Marketers are following suit
Recently, Pfizer reorganized its entire research group and even its business units around the same principle as Goodman's center. Groups that market drugs have been broken into smaller business units, each of which is focused on certain types of patients and diseases. They're involved with drugs from the beginning of pivotal clinical trials and they work with doctors to figure out what patents need. The hope is that their increased involvement will help Pfizer identify which types of drugs address the greatest medical needs and the largest market opportunities.
Goodman acknowledges that Pfizer is far from reaching its ultimate goal of having an entrepreneurial biotech research culture. And some aspects of the restructuring have been painful. In January, Pfizer announced plans to lay off 800 of its approximately 10,000 researchers. "We've got to save costs and get more drugs to the market," says Goodman. "We have to be smarter about how we do that."
Indeed, with the company spending billions of dollars to bring just a handful of drugs to market, it is wise to reorganize R&D
With the cost of drug development steadily increasing, Pfizer's decision to look to a biotech model for research is probably a good one, says Frank R. Lichtenberg, Courtney C. Brown professor of business at Columbia Business School, who teaches a course on the economics of health care and pharmaceuticals. As the FDA has required larger clinical trials, the cost of getting a new drug approved has climbed to $1 billion. However, Pfizer's spending appears to have been even higher. Pfizer sunk nearly $35 billion into research and development from 2004 through 2007, during which time it introduced four major new drugs. "The recent record suggests that they really do need to try a different approach," Lichtenberg says.
Shifting toward a biotech model in research could be a shrewd move. Big pharmaceutical companies have increasingly relied on small biotech companies for drug discoveries because the startups appear to have a comparative advantage. "Rather than outsourcing all of the research and development, Pfizer is trying to do research internally, using an organizational form that has proven to be less expensive and more efficient," says Lichtenberg. "I think that's appropriate."

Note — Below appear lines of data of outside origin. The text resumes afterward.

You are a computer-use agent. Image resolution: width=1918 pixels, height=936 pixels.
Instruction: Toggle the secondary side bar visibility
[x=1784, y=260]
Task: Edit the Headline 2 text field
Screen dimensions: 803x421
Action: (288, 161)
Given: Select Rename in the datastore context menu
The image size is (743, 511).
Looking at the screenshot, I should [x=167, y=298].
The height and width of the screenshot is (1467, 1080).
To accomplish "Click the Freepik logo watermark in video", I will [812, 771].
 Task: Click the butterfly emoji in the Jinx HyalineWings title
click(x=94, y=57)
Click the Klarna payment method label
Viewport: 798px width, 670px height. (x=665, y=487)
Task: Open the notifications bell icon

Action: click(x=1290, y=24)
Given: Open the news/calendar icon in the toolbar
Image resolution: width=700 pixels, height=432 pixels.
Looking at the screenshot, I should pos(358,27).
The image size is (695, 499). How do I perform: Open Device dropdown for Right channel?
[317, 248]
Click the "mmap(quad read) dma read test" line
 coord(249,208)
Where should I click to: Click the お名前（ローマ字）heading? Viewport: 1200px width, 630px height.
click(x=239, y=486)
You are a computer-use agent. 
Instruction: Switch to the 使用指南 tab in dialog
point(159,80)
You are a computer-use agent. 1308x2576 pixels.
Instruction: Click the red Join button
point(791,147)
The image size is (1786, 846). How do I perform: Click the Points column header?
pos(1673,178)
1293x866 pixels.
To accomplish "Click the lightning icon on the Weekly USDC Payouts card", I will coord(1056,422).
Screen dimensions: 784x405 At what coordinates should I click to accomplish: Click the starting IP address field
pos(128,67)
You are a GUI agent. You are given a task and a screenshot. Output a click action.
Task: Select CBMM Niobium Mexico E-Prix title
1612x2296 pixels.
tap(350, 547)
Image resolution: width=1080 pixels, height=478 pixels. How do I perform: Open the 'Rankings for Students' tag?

Conducting such research in-house could also enable Pfizer to develop drugs more attuned to market opportunities. Outsourcing research and development is risky because other companies may not pay close attention to a drug's market potential. If that's the case, Pfizer could end up with drugs that are technologically successful but not economically successful.
If Pfizer carries out its shake-up wisely, the company has an opportunity to marry the best biotech practices with its own comparative advantages in drug approval and marketing. Pfizer has proven itself to be better than biotechs at getting new drugs accepted by insurance companies, Medicare, and Medicaid at prices that make a drug's development worthwhile.
While the plan sounds sensible enough, it will be unclear for years whether or not the company has succeeded. Moreover, Pfizer just added yet another potential layer of complexity to its experiment by buying Wyeth. Past promises of pharmaceutical mergers delivering economies of scale in research have rarely panned out, in large part because they pose significant integration problems. After GlaxoWellcome merged with SmithKline Beecham in 2000 to form the world's second-largest pharmaceutical company, GlaxoSmithKline, "the rate of drug approval was lower than the years leading up to the merger," Lichtenberg points out.
Nevertheless, Lichtenberg believes Pfizer's restructuring of research is necessary. "Trying to conduct research in smaller, leaner organizations is probably a good idea," he says.